Si luego de Lady Macbeth (que Stalin, célebremente, prohíbe), Shostakovich sigue en Rusia, escribe su Quinta sinfonía y le pone el no menos célebre acápite (“Respuesta creativa de un artista a una crítica justa”), cabe preguntarnos: ¿no habrá sido “esa” su elección? ¿Acaso no fue una figura gloriosa en el cerco de Leningrado? ¿Puede un torturado, un descontento, haber escrito la Séptima? ¿El último movimiento de la Quinta no es el canto desaforado a la gloria triunfal del comunismo? (Aclaro: como es gran música, como es la música de un grande de la cultura universal, aun ese cuarto movimiento se transforma en un canto a la gloria, a toda gloria, a todo triunfo, a toda epopeya.)
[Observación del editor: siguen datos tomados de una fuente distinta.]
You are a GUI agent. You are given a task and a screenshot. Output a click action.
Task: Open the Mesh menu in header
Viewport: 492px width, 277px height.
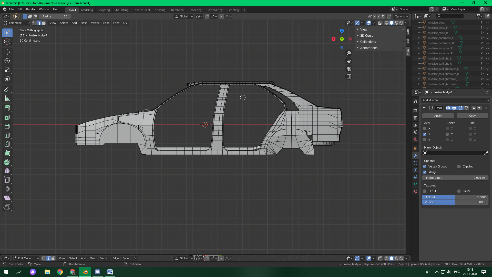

Pensemos en Prokofiev. Vuelve a Rusia (él, un elegido de Occidente) en los años treinta y hasta llega a escribir una ópera, Smyon Kotko, en la que se enaltece al Ejército Rojo. ¿Por qué? “Si bien es cierto que en el llamado Occidente (escribe Diego Fischerman) los compositores podían escribir lo que se los diera la gana, también lo es que sólo la Unión Soviética era capaz de pagarles para que hicieran exclusivamente eso. Prokofiev, en Occidente, debía tocar el piano, dar conferencias, pujar por un encargo. En su vieja patria era un compositor. O quería serlo.” (Página/12, 18/10/2000). También Shostakovich. Por decirlo claramente: también él quería ser un compositor en su vieja patria. Tanto lo alimentaba su “vieja patria” (son oscuros y sinuosos los caminos del gran arte) que prefería quedarse en ella, con Stalin, vigilado, controlado, eludiendo al Estado Policial, engañándolo, pero dueño de su geografía, sus climas, y sus propios, intransferibles, ineludibles desgarramientos. Es impensable un Shostakovich Occidental. Esa música que hoy el mundo (hoy, acaso, más que nunca) escucha maravillado es producto de las dudas, las rupturas, el escepticismo y el desesperado e imposible amor de un músico ruso por su propia tierra. De aquí que sea incorrecto escuchar Lady Macbeth como el rescate que Occidente hace de un gran compositor que “hubiera sido más grande de este lado, del lado de la libertad”. Primero, porque Occidente no es “el lado de la libertad”, sólo dice serlo. Y segundo, porque la grandeza de la música de Shostakovich existe porque él eligió, no “el lado de la opresión”, no “el lado de la tiranía”, sino la gran patria rusa, ese espacio contradictorio y terrible, pero suyo. Ese espacio del que se nutría su “alma”, concepto errático y de escaso prestigio al que apela Rostropovich, orgullosamente, para decirnos dónde se aloja en él la música de su maestro inagotable, ese músico al que su siglo escuchó porque (en medio de las complejas y únicas circunstancias históricas que le tocó vivir) escribió para la eternidad.